Emma becomes convinced that she is the voice in her head and that she was plucked from a previous life that she can barely remember.

The truth, when it comes, is even more disturbing. She shares genes with the woman who is the voice in her head, but she is not her; Emma is a clone. The husband she loves is not hers. The child she longs for is not her daughter.

The revelation leaves Emma reeling and sets off a chain of events that destroys her life and that of her original.

“Archetype” is the literary equivalent of a big-screen blockbuster with its beautiful but deadly heroine, tragic love triangle and grim futuristic setting.
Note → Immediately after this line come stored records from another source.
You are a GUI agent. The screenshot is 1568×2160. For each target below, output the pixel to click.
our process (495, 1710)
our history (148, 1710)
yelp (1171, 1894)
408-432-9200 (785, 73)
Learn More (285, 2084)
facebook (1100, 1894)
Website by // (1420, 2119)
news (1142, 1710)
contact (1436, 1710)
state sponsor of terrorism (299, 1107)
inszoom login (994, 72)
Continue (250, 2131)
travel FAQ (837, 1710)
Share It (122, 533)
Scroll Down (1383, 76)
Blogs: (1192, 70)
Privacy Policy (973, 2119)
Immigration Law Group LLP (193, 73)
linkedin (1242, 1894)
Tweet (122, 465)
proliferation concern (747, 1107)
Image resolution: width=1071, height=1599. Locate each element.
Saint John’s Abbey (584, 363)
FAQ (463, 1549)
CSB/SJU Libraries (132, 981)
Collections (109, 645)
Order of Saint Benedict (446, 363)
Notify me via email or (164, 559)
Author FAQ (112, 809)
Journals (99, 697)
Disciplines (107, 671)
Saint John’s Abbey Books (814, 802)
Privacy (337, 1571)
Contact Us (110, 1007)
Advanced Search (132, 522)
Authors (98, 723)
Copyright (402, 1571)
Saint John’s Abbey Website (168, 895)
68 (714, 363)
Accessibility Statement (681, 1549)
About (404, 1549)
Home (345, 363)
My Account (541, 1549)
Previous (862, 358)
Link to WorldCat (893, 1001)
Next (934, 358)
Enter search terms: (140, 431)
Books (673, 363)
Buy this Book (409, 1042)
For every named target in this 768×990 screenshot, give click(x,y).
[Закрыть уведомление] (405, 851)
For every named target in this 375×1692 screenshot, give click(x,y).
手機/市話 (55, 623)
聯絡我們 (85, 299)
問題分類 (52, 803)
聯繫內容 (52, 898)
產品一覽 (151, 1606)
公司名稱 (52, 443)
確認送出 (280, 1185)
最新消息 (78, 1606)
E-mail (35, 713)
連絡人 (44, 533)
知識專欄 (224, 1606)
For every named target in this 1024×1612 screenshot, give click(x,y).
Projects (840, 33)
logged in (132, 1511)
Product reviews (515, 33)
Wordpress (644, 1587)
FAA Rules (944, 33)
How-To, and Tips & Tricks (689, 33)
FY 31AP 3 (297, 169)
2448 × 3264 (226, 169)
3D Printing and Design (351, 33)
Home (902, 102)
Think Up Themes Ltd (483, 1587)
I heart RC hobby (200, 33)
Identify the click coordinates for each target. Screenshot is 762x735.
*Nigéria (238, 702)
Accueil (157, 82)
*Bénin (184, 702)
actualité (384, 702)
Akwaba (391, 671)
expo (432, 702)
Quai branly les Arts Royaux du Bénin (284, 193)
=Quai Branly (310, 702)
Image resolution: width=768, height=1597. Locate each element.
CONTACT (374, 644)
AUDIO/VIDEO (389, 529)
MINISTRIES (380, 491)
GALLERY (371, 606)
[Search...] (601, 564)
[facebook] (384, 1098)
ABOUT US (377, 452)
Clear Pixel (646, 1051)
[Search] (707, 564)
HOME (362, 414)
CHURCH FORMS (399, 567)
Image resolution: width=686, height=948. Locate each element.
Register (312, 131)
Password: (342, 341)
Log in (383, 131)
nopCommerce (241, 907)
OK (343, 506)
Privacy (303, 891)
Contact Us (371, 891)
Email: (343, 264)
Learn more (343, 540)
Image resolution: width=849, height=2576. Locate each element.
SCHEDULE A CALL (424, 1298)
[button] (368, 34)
The closest thing in print may be Margaret Atwood’s “The Handmaid’s Tale,” but Emma is Offred with mixed martial arts training. Given a chance to flee the male-dominated, baby-obsessed culture in which she has been ensnared, Emma picks up a gun and goes down fighting.

Except that’s not the end.

“Archetype” finishes with a cliffhanger made even more tantalizing by Dutton’s promise to publish the sequel, “Protoype,” in six months. The prospect has me more excited than the next “Hunger Games” movie.